Il vuoto nell'ostello
Hostel: Part II procede in maniera parallela e speculare rispetto al film che l'ha preceduto. Stessa identica dinamica ma cambiata di segno: lì un gruppo di ragazzi in cerca di sesso facile, qui tre amiche con ambizioni diverse e la voglia di rilassarsi nella spa decantata dall'accalappiavittime di turno; lì la problematica ermeneutica e comunicativa che assume un ruolo di primissimo piano nella sua impossibilità, qui la comunicazione ostentata e possibile, per quanto ugualmente vuota di significato; lì una violenza secca e radicale ma sempre funzionale ai ragionamenti soggiacenti il film, qui inserita sporadicamente, meno invasiva ma sempre, invariabilmente gratuita. Differenti sono invece i riferimenti cinematografici messi in campo da Eli Roth: se Hostel partiva come una teen comedy e proseguiva con toni riconducibili ai classici horror della Universal prima di sprofondare nel gore più estremo, in questo sequel tutta la costruzione della storia è evidentemente e dichiaratamente figlia della volontà di omaggiare (malamente, ahinoi, con scene, dialoghi e graffiti da gricciori...) la grande tradizione del cinema di genere nostrano.
Differenze formali a parte, è nella sostanza che Hostel 2 si stacca nettamente dal primo. O meglio, nell'assoluta assenza di una qualsiasi sostanza. Programmatico (nonché sciocco) nella messa in scena e nell'incedere narrativo, Hostel 2 è più che didascalico nella rappresentazione dei simboli e dei temi che ambisce a trattare. Con l'aggravante che il trattato è assai ovvio. Se a livello immediato Hostel poteva risultare gradevole per gli appassionati considerato l'altissimo fattore di nudi femminili parziali o totali e di emoglobina, era principalmente nelle sue idee e tesi di fondo che - nonostante alcune ambiguità - il film risultava convincente, anche per via del rigore della sua radicalità che da espositiva si faceva tematica; Hostel 2 si e ci nega invece sia il piacere superficiale e perverso dell'occhio (il sangue è banale e superfluo, di sesso nemmeno a parlarne...) sia qualsiasi ragionamento contenutistico che non sia banale e stagnante: come se non ci avesse pensato mai nessuno prima di lui, a 35 anni Eli Roth si permette di arringare pedantemente il suo pubblico sulla pervasività del capitalismo, sulla (im)possibilità di sfuggire alla corruzione se non abbracciandola. Senza poi contare i sociologismi di bassa lega, i personaggi la cui vera natura è l'opposto di quella che appare e via dicendo.

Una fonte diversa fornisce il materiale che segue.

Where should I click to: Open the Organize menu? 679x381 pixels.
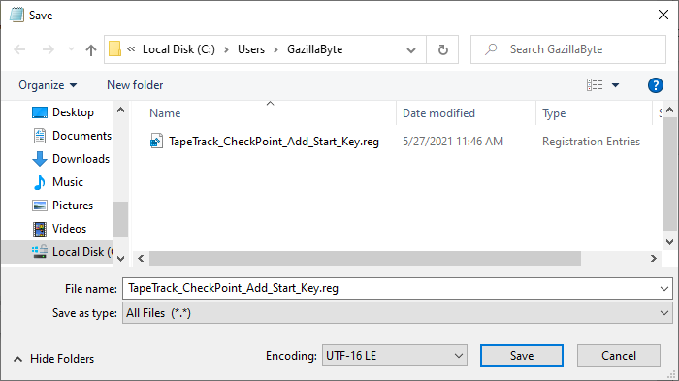[48, 85]
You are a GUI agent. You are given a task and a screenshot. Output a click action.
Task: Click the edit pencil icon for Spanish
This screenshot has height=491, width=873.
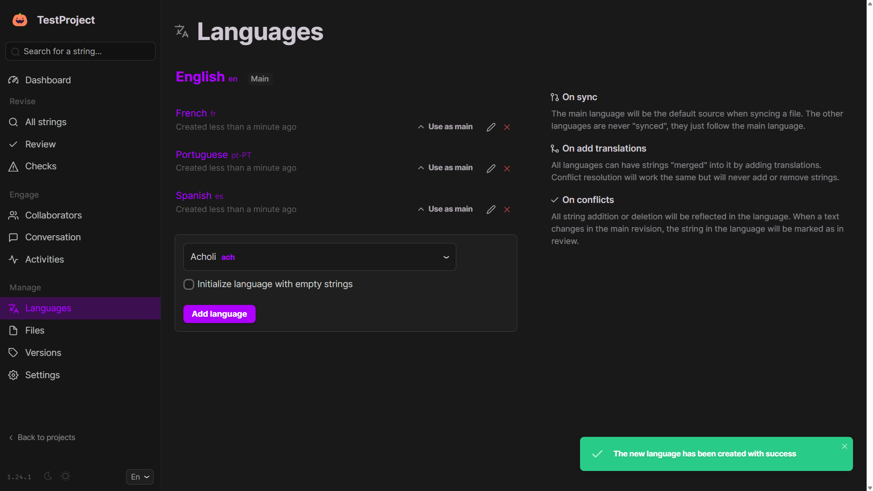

L'impressione è che forse i buoni risultati ottenuti da Roth con le sue precedenti regie siano perlomeno parzialmente figli di un'inconsapevolezza figlia dell'incoscienza, e che in questo caso il giovane americano abbia voluto da un lato giocare a fare il Quentin Tarantino senza averne lo spessore concettuale e cinematografico, dall'altro si sia sentito voce critica, erede della grande tradizione dell'horror politico americano. Resta la speranza di attribuire alla fretta e alla voglia di cavalcare un onda a tutti i costi il fallimento di Hostel 2, e di veder tornare Eli Roth a dire qualcosa di interessante con film diversi e più maturi.